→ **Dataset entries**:

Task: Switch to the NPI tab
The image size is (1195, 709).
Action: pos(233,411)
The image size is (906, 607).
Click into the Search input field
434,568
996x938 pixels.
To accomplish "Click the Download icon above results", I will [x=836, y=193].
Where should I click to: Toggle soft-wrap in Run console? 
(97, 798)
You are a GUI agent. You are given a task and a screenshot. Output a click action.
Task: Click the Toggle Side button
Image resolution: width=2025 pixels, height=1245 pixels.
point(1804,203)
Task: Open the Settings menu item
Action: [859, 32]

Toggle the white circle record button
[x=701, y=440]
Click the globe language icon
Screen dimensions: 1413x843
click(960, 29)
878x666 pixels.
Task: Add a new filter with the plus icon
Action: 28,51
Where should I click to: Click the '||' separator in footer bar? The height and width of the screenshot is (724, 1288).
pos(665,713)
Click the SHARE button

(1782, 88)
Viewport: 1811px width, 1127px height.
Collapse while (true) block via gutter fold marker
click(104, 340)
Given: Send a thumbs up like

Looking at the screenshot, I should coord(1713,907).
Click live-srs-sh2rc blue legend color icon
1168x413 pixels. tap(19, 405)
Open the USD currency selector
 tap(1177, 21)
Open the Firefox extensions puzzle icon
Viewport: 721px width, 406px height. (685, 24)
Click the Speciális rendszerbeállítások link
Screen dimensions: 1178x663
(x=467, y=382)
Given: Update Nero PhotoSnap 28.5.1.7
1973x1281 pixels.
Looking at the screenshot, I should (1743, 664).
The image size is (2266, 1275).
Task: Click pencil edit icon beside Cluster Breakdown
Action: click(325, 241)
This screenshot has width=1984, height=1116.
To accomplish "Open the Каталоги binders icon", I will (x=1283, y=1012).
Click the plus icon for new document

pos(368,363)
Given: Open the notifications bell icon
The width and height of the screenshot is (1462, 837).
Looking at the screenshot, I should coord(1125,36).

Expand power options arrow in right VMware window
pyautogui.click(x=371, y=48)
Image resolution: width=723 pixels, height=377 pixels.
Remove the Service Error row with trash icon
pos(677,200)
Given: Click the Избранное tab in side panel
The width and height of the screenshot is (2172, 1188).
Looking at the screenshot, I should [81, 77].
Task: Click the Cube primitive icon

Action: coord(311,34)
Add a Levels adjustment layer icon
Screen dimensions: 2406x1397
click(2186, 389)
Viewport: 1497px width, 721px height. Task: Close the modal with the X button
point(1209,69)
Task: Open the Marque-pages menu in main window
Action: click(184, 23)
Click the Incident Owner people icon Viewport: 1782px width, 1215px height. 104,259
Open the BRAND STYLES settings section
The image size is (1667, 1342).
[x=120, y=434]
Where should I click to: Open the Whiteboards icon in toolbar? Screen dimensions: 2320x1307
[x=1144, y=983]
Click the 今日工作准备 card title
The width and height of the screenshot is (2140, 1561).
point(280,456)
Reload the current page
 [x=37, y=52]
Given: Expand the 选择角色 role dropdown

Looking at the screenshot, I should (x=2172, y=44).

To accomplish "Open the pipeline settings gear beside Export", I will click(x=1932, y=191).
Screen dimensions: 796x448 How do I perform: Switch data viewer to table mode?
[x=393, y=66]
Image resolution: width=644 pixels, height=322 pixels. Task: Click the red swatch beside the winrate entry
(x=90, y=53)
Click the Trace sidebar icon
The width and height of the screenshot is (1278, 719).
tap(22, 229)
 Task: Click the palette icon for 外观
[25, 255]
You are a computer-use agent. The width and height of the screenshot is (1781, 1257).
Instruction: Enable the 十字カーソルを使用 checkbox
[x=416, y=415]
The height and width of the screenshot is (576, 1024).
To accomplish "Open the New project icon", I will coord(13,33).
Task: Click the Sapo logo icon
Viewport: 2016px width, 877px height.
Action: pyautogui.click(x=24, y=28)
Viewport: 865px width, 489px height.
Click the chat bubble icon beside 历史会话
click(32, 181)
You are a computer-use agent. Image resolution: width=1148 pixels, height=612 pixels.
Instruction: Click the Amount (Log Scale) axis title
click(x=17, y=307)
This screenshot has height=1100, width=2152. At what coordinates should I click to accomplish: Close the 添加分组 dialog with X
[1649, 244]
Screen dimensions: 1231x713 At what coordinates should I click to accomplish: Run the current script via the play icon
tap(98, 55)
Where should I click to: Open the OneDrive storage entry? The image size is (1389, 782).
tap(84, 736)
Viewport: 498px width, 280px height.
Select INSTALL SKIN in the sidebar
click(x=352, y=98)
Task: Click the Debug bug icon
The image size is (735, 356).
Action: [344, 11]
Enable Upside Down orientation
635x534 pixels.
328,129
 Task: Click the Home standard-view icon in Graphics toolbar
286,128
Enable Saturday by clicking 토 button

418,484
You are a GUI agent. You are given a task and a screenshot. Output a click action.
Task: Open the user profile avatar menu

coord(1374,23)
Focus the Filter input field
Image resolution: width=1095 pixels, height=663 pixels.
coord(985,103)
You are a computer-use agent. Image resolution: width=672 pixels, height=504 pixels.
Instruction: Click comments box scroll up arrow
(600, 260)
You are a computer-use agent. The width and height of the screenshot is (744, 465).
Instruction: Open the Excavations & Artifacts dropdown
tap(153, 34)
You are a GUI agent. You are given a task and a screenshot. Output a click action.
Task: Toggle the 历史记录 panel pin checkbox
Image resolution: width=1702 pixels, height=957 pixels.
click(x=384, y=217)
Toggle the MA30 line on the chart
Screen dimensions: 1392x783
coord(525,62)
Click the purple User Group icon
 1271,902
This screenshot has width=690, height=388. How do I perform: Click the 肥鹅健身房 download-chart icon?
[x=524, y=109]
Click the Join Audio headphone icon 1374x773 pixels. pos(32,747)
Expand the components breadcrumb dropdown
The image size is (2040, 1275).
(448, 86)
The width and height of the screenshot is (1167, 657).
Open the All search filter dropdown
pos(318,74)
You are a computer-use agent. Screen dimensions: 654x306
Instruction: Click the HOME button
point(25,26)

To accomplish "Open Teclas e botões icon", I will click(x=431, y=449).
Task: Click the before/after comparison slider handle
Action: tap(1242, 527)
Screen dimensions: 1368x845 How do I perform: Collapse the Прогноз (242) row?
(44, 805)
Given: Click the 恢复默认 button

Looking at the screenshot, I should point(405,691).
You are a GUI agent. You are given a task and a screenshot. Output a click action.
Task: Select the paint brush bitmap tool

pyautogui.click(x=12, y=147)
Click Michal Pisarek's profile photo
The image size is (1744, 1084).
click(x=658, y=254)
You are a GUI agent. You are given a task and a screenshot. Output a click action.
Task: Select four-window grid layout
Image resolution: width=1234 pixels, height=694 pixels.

→ **AIM OF THE TASK**:
Every record above needs to be given again exactly.

→ **YOUR SOLUTION**:
Task: Switch to the NPI tab
The image size is (1195, 709).
Action: pos(233,411)
The image size is (906, 607).
Click into the Search input field
434,568
996x938 pixels.
To accomplish "Click the Download icon above results", I will [x=836, y=193].
Where should I click to: Toggle soft-wrap in Run console? 
(97, 798)
You are a GUI agent. You are given a task and a screenshot. Output a click action.
Task: Click the Toggle Side button
Image resolution: width=2025 pixels, height=1245 pixels.
point(1804,203)
Task: Open the Settings menu item
Action: [859, 32]

Toggle the white circle record button
[x=701, y=440]
Click the globe language icon
Screen dimensions: 1413x843
click(960, 29)
878x666 pixels.
Task: Add a new filter with the plus icon
Action: 28,51
Where should I click to: Click the '||' separator in footer bar? The height and width of the screenshot is (724, 1288).
pos(665,713)
Click the SHARE button

(1782, 88)
Viewport: 1811px width, 1127px height.
Collapse while (true) block via gutter fold marker
click(104, 340)
Given: Send a thumbs up like

Looking at the screenshot, I should coord(1713,907).
Click live-srs-sh2rc blue legend color icon
1168x413 pixels. tap(19, 405)
Open the USD currency selector
 tap(1177, 21)
Open the Firefox extensions puzzle icon
Viewport: 721px width, 406px height. (685, 24)
Click the Speciális rendszerbeállítások link
Screen dimensions: 1178x663
(x=467, y=382)
Given: Update Nero PhotoSnap 28.5.1.7
1973x1281 pixels.
Looking at the screenshot, I should (1743, 664).
The image size is (2266, 1275).
Task: Click pencil edit icon beside Cluster Breakdown
Action: click(325, 241)
This screenshot has width=1984, height=1116.
To accomplish "Open the Каталоги binders icon", I will (x=1283, y=1012).
Click the plus icon for new document

pos(368,363)
Given: Open the notifications bell icon
The width and height of the screenshot is (1462, 837).
Looking at the screenshot, I should coord(1125,36).

Expand power options arrow in right VMware window
pyautogui.click(x=371, y=48)
Image resolution: width=723 pixels, height=377 pixels.
Remove the Service Error row with trash icon
pos(677,200)
Given: Click the Избранное tab in side panel
The width and height of the screenshot is (2172, 1188).
Looking at the screenshot, I should [81, 77].
Task: Click the Cube primitive icon

Action: coord(311,34)
Add a Levels adjustment layer icon
Screen dimensions: 2406x1397
click(2186, 389)
Viewport: 1497px width, 721px height. Task: Close the modal with the X button
point(1209,69)
Task: Open the Marque-pages menu in main window
Action: click(184, 23)
Click the Incident Owner people icon Viewport: 1782px width, 1215px height. 104,259
Open the BRAND STYLES settings section
The image size is (1667, 1342).
[x=120, y=434]
Where should I click to: Open the Whiteboards icon in toolbar? Screen dimensions: 2320x1307
[x=1144, y=983]
Click the 今日工作准备 card title
The width and height of the screenshot is (2140, 1561).
point(280,456)
Reload the current page
 [x=37, y=52]
Given: Expand the 选择角色 role dropdown

Looking at the screenshot, I should (x=2172, y=44).

To accomplish "Open the pipeline settings gear beside Export", I will click(x=1932, y=191).
Screen dimensions: 796x448 How do I perform: Switch data viewer to table mode?
[x=393, y=66]
Image resolution: width=644 pixels, height=322 pixels. Task: Click the red swatch beside the winrate entry
(x=90, y=53)
Click the Trace sidebar icon
The width and height of the screenshot is (1278, 719).
tap(22, 229)
 Task: Click the palette icon for 外观
[25, 255]
You are a computer-use agent. The width and height of the screenshot is (1781, 1257).
Instruction: Enable the 十字カーソルを使用 checkbox
[x=416, y=415]
The height and width of the screenshot is (576, 1024).
To accomplish "Open the New project icon", I will coord(13,33).
Task: Click the Sapo logo icon
Viewport: 2016px width, 877px height.
Action: pyautogui.click(x=24, y=28)
Viewport: 865px width, 489px height.
Click the chat bubble icon beside 历史会话
click(32, 181)
You are a computer-use agent. Image resolution: width=1148 pixels, height=612 pixels.
Instruction: Click the Amount (Log Scale) axis title
click(x=17, y=307)
This screenshot has height=1100, width=2152. At what coordinates should I click to accomplish: Close the 添加分组 dialog with X
[1649, 244]
Screen dimensions: 1231x713 At what coordinates should I click to accomplish: Run the current script via the play icon
tap(98, 55)
Where should I click to: Open the OneDrive storage entry? The image size is (1389, 782).
tap(84, 736)
Viewport: 498px width, 280px height.
Select INSTALL SKIN in the sidebar
click(x=352, y=98)
Task: Click the Debug bug icon
The image size is (735, 356).
Action: [344, 11]
Enable Upside Down orientation
635x534 pixels.
328,129
 Task: Click the Home standard-view icon in Graphics toolbar
286,128
Enable Saturday by clicking 토 button

418,484
You are a GUI agent. You are given a task and a screenshot. Output a click action.
Task: Open the user profile avatar menu

coord(1374,23)
Focus the Filter input field
Image resolution: width=1095 pixels, height=663 pixels.
coord(985,103)
You are a computer-use agent. Image resolution: width=672 pixels, height=504 pixels.
Instruction: Click comments box scroll up arrow
(600, 260)
You are a computer-use agent. The width and height of the screenshot is (744, 465).
Instruction: Open the Excavations & Artifacts dropdown
tap(153, 34)
You are a GUI agent. You are given a task and a screenshot. Output a click action.
Task: Toggle the 历史记录 panel pin checkbox
Image resolution: width=1702 pixels, height=957 pixels.
click(x=384, y=217)
Toggle the MA30 line on the chart
Screen dimensions: 1392x783
coord(525,62)
Click the purple User Group icon
 1271,902
This screenshot has width=690, height=388. How do I perform: Click the 肥鹅健身房 download-chart icon?
[x=524, y=109]
Click the Join Audio headphone icon 1374x773 pixels. pos(32,747)
Expand the components breadcrumb dropdown
The image size is (2040, 1275).
(448, 86)
The width and height of the screenshot is (1167, 657).
Open the All search filter dropdown
pos(318,74)
You are a computer-use agent. Screen dimensions: 654x306
Instruction: Click the HOME button
point(25,26)

To accomplish "Open Teclas e botões icon", I will click(x=431, y=449).
Task: Click the before/after comparison slider handle
Action: tap(1242, 527)
Screen dimensions: 1368x845 How do I perform: Collapse the Прогноз (242) row?
(44, 805)
Given: Click the 恢复默认 button

Looking at the screenshot, I should point(405,691).
You are a GUI agent. You are given a task and a screenshot. Output a click action.
Task: Select the paint brush bitmap tool

pyautogui.click(x=12, y=147)
Click Michal Pisarek's profile photo
The image size is (1744, 1084).
click(x=658, y=254)
You are a GUI agent. You are given a task and a screenshot. Output a click action.
Task: Select four-window grid layout
Image resolution: width=1234 pixels, height=694 pixels.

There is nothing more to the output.